State avoids big bailout for now

The Massachusetts State Treasury successfully sold $750 million in bonds Wednesday, quelling fears that the Commonwealth would have to turn to the federal government for money in the same manner troubled Wall Street firms have in recent weeks.
State Treasurer Tim Cahill approached the U.S. Treasury and the Federal Reserve Bank of Boston about lending Massachusetts money earlier this week as a precaution, Cahill spokeswoman Francy Ronayne said.
‘We were exploring this option only as a sort of last resort in case of an emergency,’ Ronayne said. ‘We don’t need money, we’re okay.’

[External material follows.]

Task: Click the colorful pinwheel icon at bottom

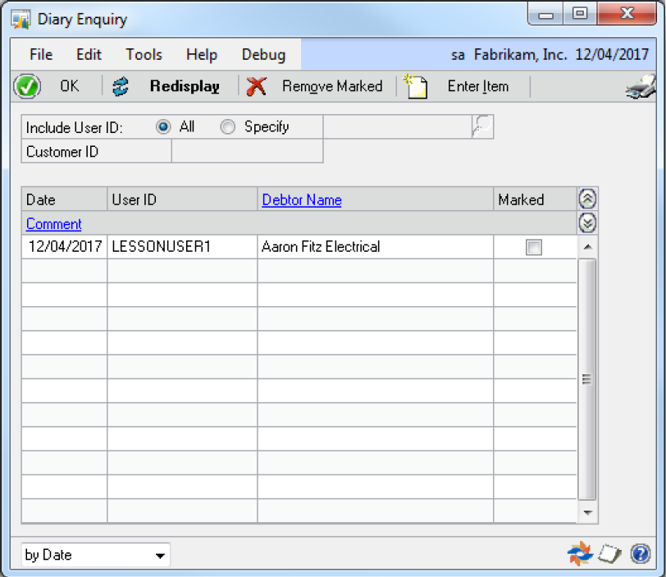Action: tap(580, 554)
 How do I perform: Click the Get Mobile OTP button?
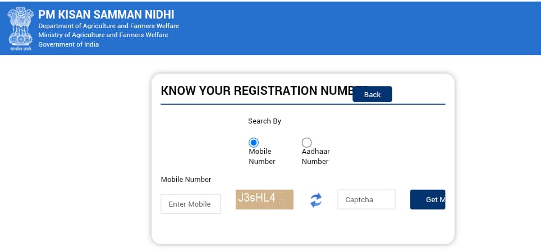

The sale of the bonds, which the state needs to maintain everyday operations, was delayed for several weeks because the current financial crisis made credit very difficult to obtain, according to a State Treasury press release.
Ronayne said the state wanted to wait until economic conditions were more favorable before completing the transaction.
‘The markets are so volatile right now . . . and interest rates are sky high,’ she said. ‘So we put it off until we had things under complete control.’
Asking the U.S. Treasury for a large loan under the same conditions as the recent Wall Street bailout may have been a serious option if private credit had remained unavailable, Ronayne said.
‘If the markets were still frozen, our approach with the Fed would have gone further,’ she said.
Although Massachusetts was successful in finally selling the bonds, credit is still very hard to come by, Boston College finance professor Mike Barry said.
‘I think Bill Gates would have trouble qualifying for a loan at this point,’ he said.
An entity with an A-level credit rating like Massachusetts should not have to worry about getting loans under normal conditions, Boston University finance professor Mark Williams said.
‘The rating of Mass. is top-shelf,’ Williams said. ‘The fact that the [state] treasury had to get on its knees and go to the Fed . . . speaks to how significant the crisis really is.’
The commonwealth must still be careful about its finances, because one of the state’s largest industries ‘-‘- colleges and universities ‘-‘- might not be as insulated from recession as many assume, Williams said.
BU and other universities throughout the state have recently put a hold on all hiring and expansion, a sign that they are beginning to feel the effects of the crisis as well, he said.
‘These colleges are not recession-proof,’ he said. ‘We will be impacted.’